Stored data entries:
>>>
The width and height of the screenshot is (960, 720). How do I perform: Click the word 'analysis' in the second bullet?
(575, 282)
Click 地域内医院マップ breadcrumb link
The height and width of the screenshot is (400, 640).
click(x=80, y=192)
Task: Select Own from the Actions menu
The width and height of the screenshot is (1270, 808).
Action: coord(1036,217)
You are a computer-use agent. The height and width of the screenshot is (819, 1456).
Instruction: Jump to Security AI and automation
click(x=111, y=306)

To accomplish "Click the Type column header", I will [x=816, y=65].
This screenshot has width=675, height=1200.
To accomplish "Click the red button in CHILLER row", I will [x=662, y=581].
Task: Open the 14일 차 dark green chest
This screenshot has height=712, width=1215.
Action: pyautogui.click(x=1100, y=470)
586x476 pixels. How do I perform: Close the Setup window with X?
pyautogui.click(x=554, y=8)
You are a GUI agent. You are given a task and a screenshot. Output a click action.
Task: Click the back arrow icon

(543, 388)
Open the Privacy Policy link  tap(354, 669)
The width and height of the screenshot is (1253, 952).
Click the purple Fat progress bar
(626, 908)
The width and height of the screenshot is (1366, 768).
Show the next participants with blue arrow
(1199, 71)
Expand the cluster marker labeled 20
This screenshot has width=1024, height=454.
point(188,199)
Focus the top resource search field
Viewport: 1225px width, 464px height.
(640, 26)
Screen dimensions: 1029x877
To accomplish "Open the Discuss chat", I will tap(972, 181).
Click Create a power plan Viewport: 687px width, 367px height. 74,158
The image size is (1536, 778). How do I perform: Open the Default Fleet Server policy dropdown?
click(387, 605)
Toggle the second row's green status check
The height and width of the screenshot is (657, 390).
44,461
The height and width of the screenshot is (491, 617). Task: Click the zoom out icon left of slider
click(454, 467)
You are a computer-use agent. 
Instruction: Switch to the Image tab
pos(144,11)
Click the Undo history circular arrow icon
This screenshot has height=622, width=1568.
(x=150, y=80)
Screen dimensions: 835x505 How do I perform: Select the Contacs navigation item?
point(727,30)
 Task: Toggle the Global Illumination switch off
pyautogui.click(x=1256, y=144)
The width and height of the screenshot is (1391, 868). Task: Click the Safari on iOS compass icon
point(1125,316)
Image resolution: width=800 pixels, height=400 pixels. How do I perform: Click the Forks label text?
<<<
**Work instruction**
Each line of the data is to be transcribed exactly.

**The answer**
The width and height of the screenshot is (960, 720). How do I perform: Click the word 'analysis' in the second bullet?
(575, 282)
Click 地域内医院マップ breadcrumb link
The height and width of the screenshot is (400, 640).
click(x=80, y=192)
Task: Select Own from the Actions menu
The width and height of the screenshot is (1270, 808).
Action: coord(1036,217)
You are a computer-use agent. The height and width of the screenshot is (819, 1456).
Instruction: Jump to Security AI and automation
click(x=111, y=306)

To accomplish "Click the Type column header", I will [x=816, y=65].
This screenshot has width=675, height=1200.
To accomplish "Click the red button in CHILLER row", I will [x=662, y=581].
Task: Open the 14일 차 dark green chest
This screenshot has height=712, width=1215.
Action: pyautogui.click(x=1100, y=470)
586x476 pixels. How do I perform: Close the Setup window with X?
pyautogui.click(x=554, y=8)
You are a GUI agent. You are given a task and a screenshot. Output a click action.
Task: Click the back arrow icon

(543, 388)
Open the Privacy Policy link  tap(354, 669)
The width and height of the screenshot is (1253, 952).
Click the purple Fat progress bar
(626, 908)
The width and height of the screenshot is (1366, 768).
Show the next participants with blue arrow
(1199, 71)
Expand the cluster marker labeled 20
This screenshot has width=1024, height=454.
point(188,199)
Focus the top resource search field
Viewport: 1225px width, 464px height.
(640, 26)
Screen dimensions: 1029x877
To accomplish "Open the Discuss chat", I will tap(972, 181).
Click Create a power plan Viewport: 687px width, 367px height. 74,158
The image size is (1536, 778). How do I perform: Open the Default Fleet Server policy dropdown?
click(387, 605)
Toggle the second row's green status check
The height and width of the screenshot is (657, 390).
44,461
The height and width of the screenshot is (491, 617). Task: Click the zoom out icon left of slider
click(454, 467)
You are a computer-use agent. 
Instruction: Switch to the Image tab
pos(144,11)
Click the Undo history circular arrow icon
This screenshot has height=622, width=1568.
(x=150, y=80)
Screen dimensions: 835x505 How do I perform: Select the Contacs navigation item?
point(727,30)
 Task: Toggle the Global Illumination switch off
pyautogui.click(x=1256, y=144)
The width and height of the screenshot is (1391, 868). Task: Click the Safari on iOS compass icon
point(1125,316)
Image resolution: width=800 pixels, height=400 pixels. How do I perform: Click the Forks label text?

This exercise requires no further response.